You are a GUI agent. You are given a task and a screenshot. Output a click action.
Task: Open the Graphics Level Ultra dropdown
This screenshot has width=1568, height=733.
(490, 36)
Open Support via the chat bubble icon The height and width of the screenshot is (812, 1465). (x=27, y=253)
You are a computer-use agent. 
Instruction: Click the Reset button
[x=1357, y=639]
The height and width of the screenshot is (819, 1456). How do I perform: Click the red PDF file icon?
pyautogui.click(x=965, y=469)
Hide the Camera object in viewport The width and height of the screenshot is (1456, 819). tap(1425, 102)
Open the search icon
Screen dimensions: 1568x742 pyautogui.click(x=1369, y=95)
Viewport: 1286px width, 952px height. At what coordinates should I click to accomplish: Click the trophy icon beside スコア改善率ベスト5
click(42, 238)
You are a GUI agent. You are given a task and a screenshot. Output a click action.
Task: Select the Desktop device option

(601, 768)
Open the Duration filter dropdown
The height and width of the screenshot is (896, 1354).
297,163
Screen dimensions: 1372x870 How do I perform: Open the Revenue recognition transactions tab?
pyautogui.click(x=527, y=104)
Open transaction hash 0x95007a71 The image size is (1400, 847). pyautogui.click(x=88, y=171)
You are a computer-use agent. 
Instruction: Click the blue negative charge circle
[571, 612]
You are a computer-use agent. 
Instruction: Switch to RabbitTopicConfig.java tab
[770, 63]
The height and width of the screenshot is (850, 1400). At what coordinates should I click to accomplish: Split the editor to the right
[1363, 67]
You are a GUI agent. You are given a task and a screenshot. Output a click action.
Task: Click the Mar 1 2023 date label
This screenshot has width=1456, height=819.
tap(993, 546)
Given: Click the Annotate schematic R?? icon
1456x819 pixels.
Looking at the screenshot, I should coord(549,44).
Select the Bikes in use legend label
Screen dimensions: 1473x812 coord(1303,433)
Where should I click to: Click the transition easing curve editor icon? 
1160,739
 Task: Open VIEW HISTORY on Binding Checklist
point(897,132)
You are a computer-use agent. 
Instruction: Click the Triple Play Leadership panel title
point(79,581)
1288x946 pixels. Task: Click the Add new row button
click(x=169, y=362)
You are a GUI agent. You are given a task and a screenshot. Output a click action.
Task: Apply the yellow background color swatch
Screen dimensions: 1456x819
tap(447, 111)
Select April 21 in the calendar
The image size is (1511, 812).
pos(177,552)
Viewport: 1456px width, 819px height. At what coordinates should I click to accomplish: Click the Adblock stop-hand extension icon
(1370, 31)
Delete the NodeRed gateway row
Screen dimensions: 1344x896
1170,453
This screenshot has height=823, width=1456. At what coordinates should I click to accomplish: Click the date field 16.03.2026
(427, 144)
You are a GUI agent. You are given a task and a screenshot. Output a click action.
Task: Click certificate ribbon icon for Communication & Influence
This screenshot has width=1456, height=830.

** Task item **
Nothing but the lines from the one with "Screen dimensions: 1456x819" through the final line of the data above should be output, exactly as written.

** Response to this task **
Screen dimensions: 1456x819
tap(447, 111)
Select April 21 in the calendar
The image size is (1511, 812).
pos(177,552)
Viewport: 1456px width, 819px height. At what coordinates should I click to accomplish: Click the Adblock stop-hand extension icon
(1370, 31)
Delete the NodeRed gateway row
Screen dimensions: 1344x896
1170,453
This screenshot has height=823, width=1456. At what coordinates should I click to accomplish: Click the date field 16.03.2026
(427, 144)
You are a GUI agent. You are given a task and a screenshot. Output a click action.
Task: Click certificate ribbon icon for Communication & Influence
This screenshot has width=1456, height=830.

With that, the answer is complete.